Q. When you broke for 5-2 in that third set, it was a wonderful volley exchange. You said something afterwards. Do you remember what you said?
ANDY RODDICK: No.
Q. It seems a better competition this one if the past was only Federer/Nadal. Now it also seems like you, Djokovic, Blake in good form. How do you think on this?
ANDY RODDICK: The fact that there are other people in good form?
Q. There are a lot of players in good form during this one.
ANDY RODDICK: Yeah, you know, I feel like some of the top guys, like James and Novak, are hitting their stride at the right time coming into the US Open, which is giving people maybe a little bit more to talk about.
Q. You really seemed to have a lot of momentum after that volley exchange, the love service game. Is any disappointment that you couldn't keep playing, that he did have to default?
ANDY RODDICK: Sure. I don't think you like winning matches like that. Especially I felt like I was starting to play okay and make returns and react. But at the end of the day, your goal is to get through and to give yourself a chance to play in the third round.
I'm going to be able to. It's all right.
Q. You have a pretty stellar tiebreak record this year. Can you talk about the importance of managing tiebreaks tactically and mentally, particularly at a Slam where you could take one in the fifth set?
ANDY RODDICK: I feel like I have a bit of an advantage playing tiebreakers just because I've played so many in my career.
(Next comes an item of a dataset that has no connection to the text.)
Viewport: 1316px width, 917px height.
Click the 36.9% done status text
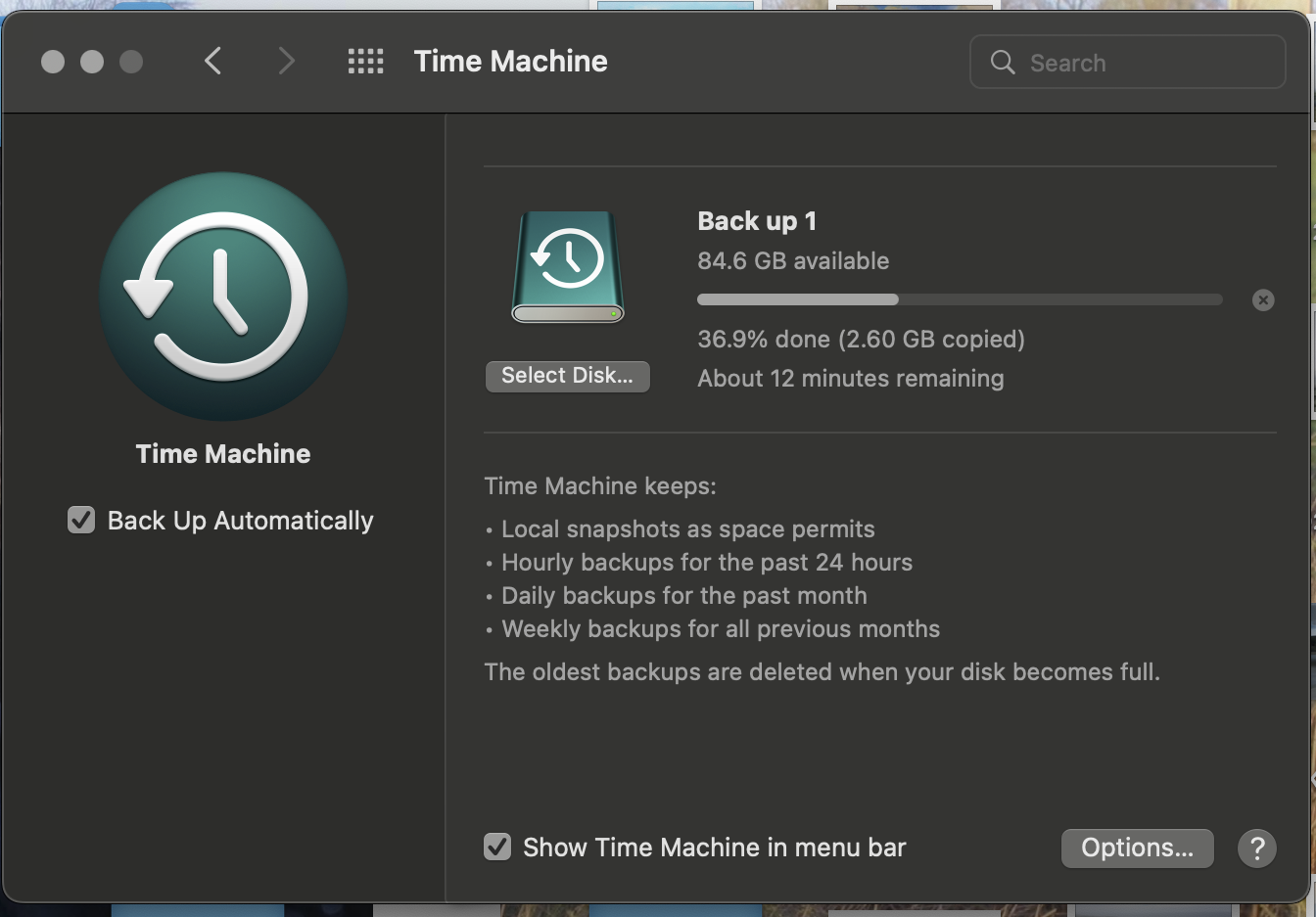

I got on a little bit of a hot streak I think after the French where I reeled off 17 or 18 in a row. That will pad the stats a little bit as far as tiebreakers go.
It's not a new position for me, especially in big tournaments, playing breakers. It's something I'm used to. Obviously I think having a big serve where you can get a couple maybe free points in a breaker helps as well.
Q. Do you practice it more coming into the hard court season?
ANDY RODDICK: Not really. You play practice sets. Sometimes you get to a breaker, then you practice them.
To be honest, I feel like it's really tough to just say, Okay, we're going to play a tiebreaker without playing the set leading up and just we're going to start. It's tough to really simulate that kind of atmosphere.
Q. If you were giving a scouting report on Federer against John Isner, how do you see that match playing out?
ANDY RODDICK: Isner's going to be very tall and Roger's going to be very good.
You know, it's going to be interesting. I think if John can get -- try to get to some breakers, you know, at least hold his serve, then who knows. John probably has a game that can make Roger a little bit more uncomfortable than most people just because -- you can go game sometimes without hitting a ball.
That being said, Roger's done well against big servers, myself included. It will be interesting to watch. I think Roger's going to definitely try to get that early break in the first set, just kind of get out in front. I think that's going to be a key.
Q. You play so much tennis, so much on hard courts. I don't think you have tendinitis issues. If not, why not? Is there an obvious reason to you why that hasn't been an issue for you?
ANDY RODDICK: No, I've had knee tendinitis for five or six years now.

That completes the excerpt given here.